**What this task involves:** Which lines in the entries below contain the word "using"? Pull out each one and copy it in full.

**Record list:**
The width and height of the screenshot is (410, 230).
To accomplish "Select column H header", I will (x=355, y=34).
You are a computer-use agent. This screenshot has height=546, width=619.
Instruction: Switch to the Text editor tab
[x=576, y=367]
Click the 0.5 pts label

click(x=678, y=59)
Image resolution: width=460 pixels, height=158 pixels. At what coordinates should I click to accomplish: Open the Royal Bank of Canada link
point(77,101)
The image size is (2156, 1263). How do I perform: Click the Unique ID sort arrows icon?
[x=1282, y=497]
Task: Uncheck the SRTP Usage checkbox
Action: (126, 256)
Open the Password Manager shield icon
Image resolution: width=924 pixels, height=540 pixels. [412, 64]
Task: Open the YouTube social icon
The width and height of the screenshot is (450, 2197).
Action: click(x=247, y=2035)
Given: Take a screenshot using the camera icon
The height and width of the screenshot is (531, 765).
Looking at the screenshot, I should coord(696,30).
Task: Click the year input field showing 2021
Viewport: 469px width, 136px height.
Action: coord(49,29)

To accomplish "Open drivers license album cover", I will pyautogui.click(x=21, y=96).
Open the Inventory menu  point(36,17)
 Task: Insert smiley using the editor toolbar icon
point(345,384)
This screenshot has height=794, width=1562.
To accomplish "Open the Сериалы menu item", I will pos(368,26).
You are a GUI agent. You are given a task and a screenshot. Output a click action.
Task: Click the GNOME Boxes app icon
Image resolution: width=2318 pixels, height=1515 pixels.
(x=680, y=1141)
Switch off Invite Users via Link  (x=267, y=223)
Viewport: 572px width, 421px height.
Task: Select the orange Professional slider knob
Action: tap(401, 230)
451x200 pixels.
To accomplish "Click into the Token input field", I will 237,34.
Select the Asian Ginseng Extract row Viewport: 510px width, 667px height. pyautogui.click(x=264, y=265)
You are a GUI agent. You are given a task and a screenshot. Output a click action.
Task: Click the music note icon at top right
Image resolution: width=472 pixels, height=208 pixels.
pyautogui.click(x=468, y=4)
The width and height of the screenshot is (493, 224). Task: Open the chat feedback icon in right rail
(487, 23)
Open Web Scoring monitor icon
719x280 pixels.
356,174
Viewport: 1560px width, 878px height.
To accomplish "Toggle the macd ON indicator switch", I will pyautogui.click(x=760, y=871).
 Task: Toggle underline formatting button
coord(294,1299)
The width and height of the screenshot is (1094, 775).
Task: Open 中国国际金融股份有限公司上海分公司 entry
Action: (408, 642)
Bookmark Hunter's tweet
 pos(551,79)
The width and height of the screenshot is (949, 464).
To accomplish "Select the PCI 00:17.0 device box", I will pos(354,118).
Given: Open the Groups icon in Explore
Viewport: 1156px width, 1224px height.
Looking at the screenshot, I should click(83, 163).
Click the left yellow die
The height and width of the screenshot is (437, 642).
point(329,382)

**Completed exercise:**
Given: Take a screenshot using the camera icon
 Task: Insert smiley using the editor toolbar icon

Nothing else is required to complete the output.